To which may be added that denunciation of theirs (k).

“woe to the nations of the world, who perish, and they know not that they perish: in the time that the sanctuary was standing, the altar atoned for them; but now who shall atone for them?”

Now, in opposition to such a notion, our Lord addresses this Jew; and it is as if he had said, you Rabbins say, that when the Messiah comes, only the Israelites, the peculiar favourites of God, shall share in the blessings that come by, and with him; and that the Gentiles shall reap no advantage by him, being hated of God, and rejected of him: but I tell you, God has so loved the Gentiles, as well as the Jews,

that he gave his only begotten Son; to, and for them, as well as for the Jews; to be a covenant of the people, the Gentiles, the Saviour of them, and a sacrifice for them; a gift which is a sufficient evidence of his love to them; it being a large and comprehensive one, an irreversible and unspeakable one; no other than his own Son by nature, of the same essence, perfections, and glory with him; begotten by him in a way inconceivable and expressible by mortals; and his only begotten one; the object of his love and delight, and in whom he is ever well pleased; and yet, such is his love to the Gentiles, as well as Jews, that he has given him, in human nature, up, into the hands of men, and of justice, and to death itself:

that whosoever believeth in him, whether Jew or Gentile,

should not perish, but have everlasting life; See Gill on Joh 3:15.
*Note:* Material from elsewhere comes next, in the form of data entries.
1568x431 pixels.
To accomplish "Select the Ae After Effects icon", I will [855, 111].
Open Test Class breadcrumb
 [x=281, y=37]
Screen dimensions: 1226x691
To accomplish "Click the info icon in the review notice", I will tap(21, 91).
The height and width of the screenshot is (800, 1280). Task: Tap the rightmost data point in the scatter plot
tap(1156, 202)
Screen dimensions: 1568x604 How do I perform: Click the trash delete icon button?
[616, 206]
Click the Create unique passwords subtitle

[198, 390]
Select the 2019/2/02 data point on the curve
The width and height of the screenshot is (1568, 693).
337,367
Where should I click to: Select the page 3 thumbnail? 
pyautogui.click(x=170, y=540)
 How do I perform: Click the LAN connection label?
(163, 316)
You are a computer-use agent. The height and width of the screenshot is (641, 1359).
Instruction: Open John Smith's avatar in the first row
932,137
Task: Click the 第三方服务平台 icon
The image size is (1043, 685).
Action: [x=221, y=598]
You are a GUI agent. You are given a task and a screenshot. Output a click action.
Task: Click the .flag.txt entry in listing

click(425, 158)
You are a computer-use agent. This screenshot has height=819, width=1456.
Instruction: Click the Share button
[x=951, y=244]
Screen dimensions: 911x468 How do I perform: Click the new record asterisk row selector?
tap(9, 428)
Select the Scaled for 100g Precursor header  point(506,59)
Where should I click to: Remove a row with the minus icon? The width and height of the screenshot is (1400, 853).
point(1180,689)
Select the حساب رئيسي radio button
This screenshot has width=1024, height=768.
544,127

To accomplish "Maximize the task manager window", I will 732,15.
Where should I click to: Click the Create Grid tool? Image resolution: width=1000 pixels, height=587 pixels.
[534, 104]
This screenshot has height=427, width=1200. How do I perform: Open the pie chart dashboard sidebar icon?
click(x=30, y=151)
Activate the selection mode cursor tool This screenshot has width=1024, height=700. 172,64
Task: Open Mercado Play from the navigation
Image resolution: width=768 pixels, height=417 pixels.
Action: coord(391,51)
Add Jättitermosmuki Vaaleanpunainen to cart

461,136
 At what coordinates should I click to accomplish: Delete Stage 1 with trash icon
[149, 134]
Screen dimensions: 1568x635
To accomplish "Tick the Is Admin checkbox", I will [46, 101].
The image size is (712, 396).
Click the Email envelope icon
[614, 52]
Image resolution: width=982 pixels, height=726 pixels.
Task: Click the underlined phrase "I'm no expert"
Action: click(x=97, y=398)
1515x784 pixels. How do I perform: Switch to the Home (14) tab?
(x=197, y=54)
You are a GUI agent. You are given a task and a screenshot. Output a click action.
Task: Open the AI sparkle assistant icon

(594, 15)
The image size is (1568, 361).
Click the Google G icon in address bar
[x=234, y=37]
(b) T. Bab. Avoda Zara, fol. 2. 1. (c) Ib. fol. 4. 1. Vid. T. Bab. Sanhedrin, fol. 91. 2. & Bereshit Rabba, fol. 11. 3. (d) Shirhashirim Rabba, fol. 24. 1. Jarchi & Kimchi in Zech. ix. 1. (e) Zohar in Gen. fol. 112. 2. (f) Zohar in Exod. fol. 15. 1, 2. (g) T. Hieros. Taaniot, fol. 64. 1. (h) Shemot Rabba, sect. 14. fol. 99. 4. (i) Ib sect. 11. fol. 98. 3. (k) T. Bab. Succa, fol. 55. 2.